私の住んでいる栃木県でもACEの遺伝子型を調べてみました。DD型の人は登山家の中にはなかなかいませんでした。ところが、何と私自身の遺伝子型がDD型だったのです。それからというもの、ACEについて研究をしました。その結果、私の考えは次のようになりました。
まず、初めに登山家とACEの話を始めたMotgomeryらによれば、ACE酵素活性の高いDD型が高所に登れないのは、持久力が劣るからだそうです。しかしその後の研究者の報告は、DD型は持久力がないという報告と、あるという報告は、概ね半々です。DD型である私自身、栃木県内の駅伝に出場し、2回区間賞を取ったこともありますし、昨年は登山マラソンで青年の部で2位になりました。DD型に持久力がないという意見には賛成出来ません。しかし、DD型が高所に弱いという意見は否定しません。1998年、ムスターグアタ(7456m)になんとか登頂出来た私は、視力低下に陥り、凍傷と低体温症を患って、皆に迷惑をかけたからです。

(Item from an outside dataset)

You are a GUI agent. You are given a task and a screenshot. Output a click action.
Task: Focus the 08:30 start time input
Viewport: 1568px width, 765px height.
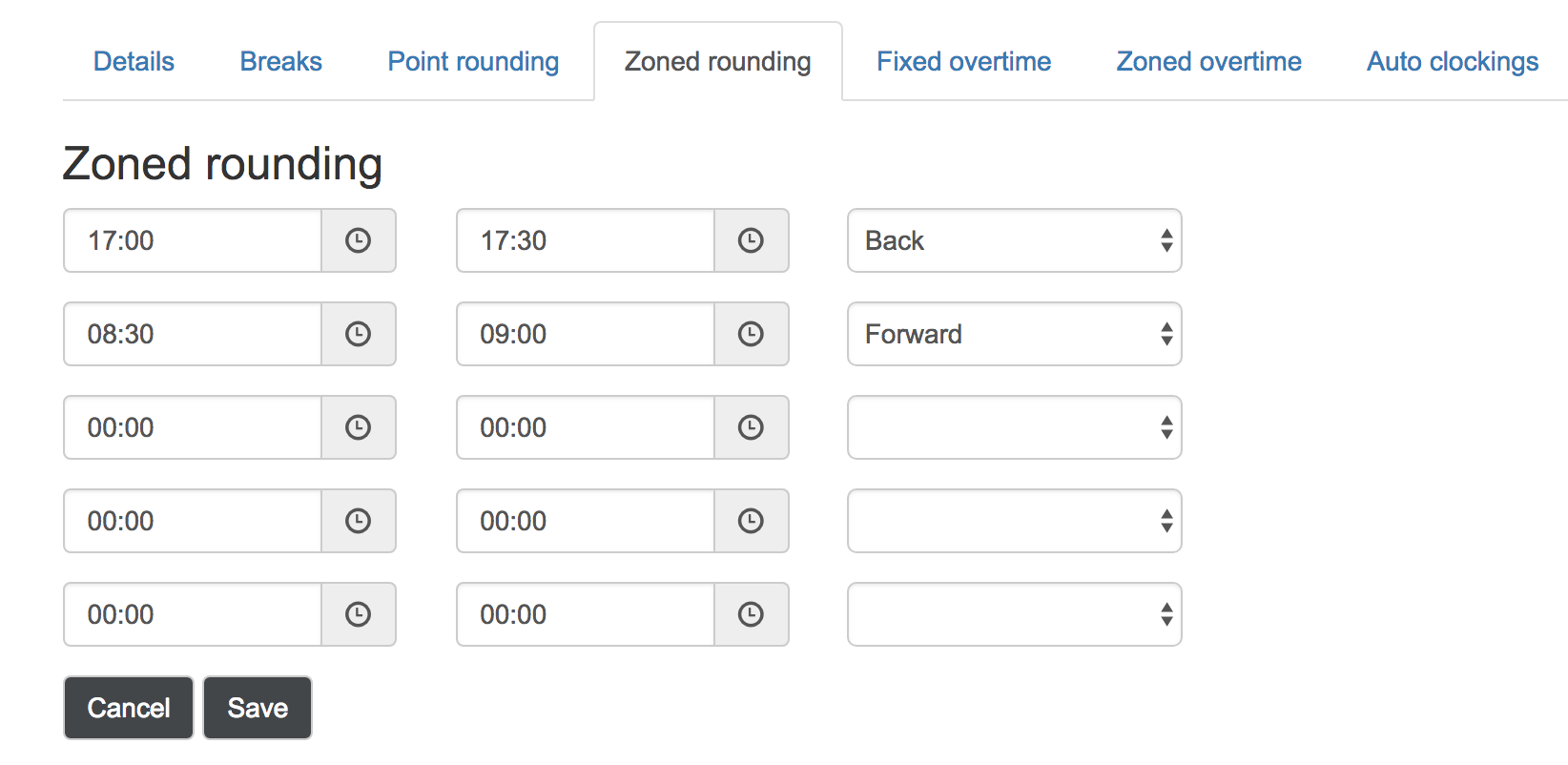pyautogui.click(x=193, y=334)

では、DD型の人はどうしたら安全に高所登山を楽しめるのでしょう。大野氏が書かれている通り、ACEには様々な働きがありますが、総じて血管を収縮させる働きがあります。つまり、ACE遺伝子がDD型の登山者では、血管を収縮させる機能が強いと考えられます。私はそれが高所で悪さをするものと考えています。そこで、血管を拡張させるようにすると、ACEの良くない効果を減弱させられると推測したのです。
ボディービルダーはコンテストの前にサーキットトレーニングをすると聞いたことがあります。骨格筋内の血管が拡張し、筋肉がよりたくましく見えるようになるからだそうです。つまり、骨格筋の有酸素運動は筋内の血管を拡張させるのです。高所登山を目指す私もサーキットトレーニングやランニングを欠かしません。
もし、それでも不充分ならば、ドーピングかもしれませんが、血管を拡張させる薬剤を内服するという手もあります。現在、高所肺水腫の第一選択薬となっているのが血管拡張作用の強力なニフェジピンですが、ACE阻害剤やアンギオテンシン・レセプター・ブロッカー(ARB)がDD型の登山者の高所障害に有効なのではないかと私は考えています。しかし、これはあくまで仮説で、証明された訳ではありません。強調したいことは、遺伝子型で駄目と決めつけるのではなく、良くない遺伝子を持っていても登るためには何が必要か考えるべきであるということです。